Conventional wisdom says that workaholics are tight-lipped, grim, driven personalities who can’t pull themselves away from work until they collapse from burnout. New research says it ain’t necessarily so.
Enter the concept of “engaged workaholics” — people who throw themselves into their work simply because they love it.
The concept sprung from the research of Wilmar Schaufeli, professor of work and organizational psychology at Utrecht University in the Netherlands.
The study was published in a recent issue of the Journal of Occupational Health Psychology.
Schaufeli and his team studied a group of 1,246 Dutch workers and came up with four distinct categories of employees:
- the slackers
- engaged workers
- the classic workaholics, and
- engaged workaholics.
And guess what?
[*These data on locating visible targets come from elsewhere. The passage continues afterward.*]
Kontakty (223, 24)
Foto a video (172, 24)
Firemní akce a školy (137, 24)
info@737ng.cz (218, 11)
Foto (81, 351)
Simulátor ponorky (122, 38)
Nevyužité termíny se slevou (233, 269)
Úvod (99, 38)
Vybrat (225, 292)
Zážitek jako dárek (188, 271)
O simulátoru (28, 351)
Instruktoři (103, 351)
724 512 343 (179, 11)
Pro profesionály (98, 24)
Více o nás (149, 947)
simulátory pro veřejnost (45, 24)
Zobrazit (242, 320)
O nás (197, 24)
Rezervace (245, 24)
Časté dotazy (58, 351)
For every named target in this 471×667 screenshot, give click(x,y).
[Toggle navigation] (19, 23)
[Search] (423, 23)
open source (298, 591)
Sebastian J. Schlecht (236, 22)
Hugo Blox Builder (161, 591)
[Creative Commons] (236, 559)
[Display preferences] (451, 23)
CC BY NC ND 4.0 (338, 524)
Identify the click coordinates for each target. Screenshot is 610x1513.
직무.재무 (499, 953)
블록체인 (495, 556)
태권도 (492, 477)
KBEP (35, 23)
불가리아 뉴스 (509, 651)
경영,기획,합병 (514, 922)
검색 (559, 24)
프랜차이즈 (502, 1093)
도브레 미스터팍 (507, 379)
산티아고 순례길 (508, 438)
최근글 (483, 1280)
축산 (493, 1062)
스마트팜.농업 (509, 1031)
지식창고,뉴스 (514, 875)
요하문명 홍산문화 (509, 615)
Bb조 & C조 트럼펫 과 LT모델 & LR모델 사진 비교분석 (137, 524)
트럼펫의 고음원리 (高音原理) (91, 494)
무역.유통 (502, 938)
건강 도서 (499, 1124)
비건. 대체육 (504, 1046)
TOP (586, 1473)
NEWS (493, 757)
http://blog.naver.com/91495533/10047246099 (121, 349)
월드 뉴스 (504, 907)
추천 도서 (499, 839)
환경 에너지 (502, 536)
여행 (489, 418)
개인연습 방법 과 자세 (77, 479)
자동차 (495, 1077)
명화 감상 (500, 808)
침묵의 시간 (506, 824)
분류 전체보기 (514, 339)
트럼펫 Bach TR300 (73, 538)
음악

The engaged workaholics — people who worked really hard because they loved their jobs — had far less burnout and stress issues than the workaholics who drove themselves for external reasons like prestige, pay and plain old guilt.
Schaufeli, quoted in a recent Los Angeles Times story, said that classic workaholics are “pushed” to their work; engaged workaholics are “pulled” to theirs.
“When a workaholic is not working, he feels guilty and restless,” Schafeli says in the Times story. “To avoid those negative feelings, he starts to work. This is totally different than when you work intensely because you like the job.”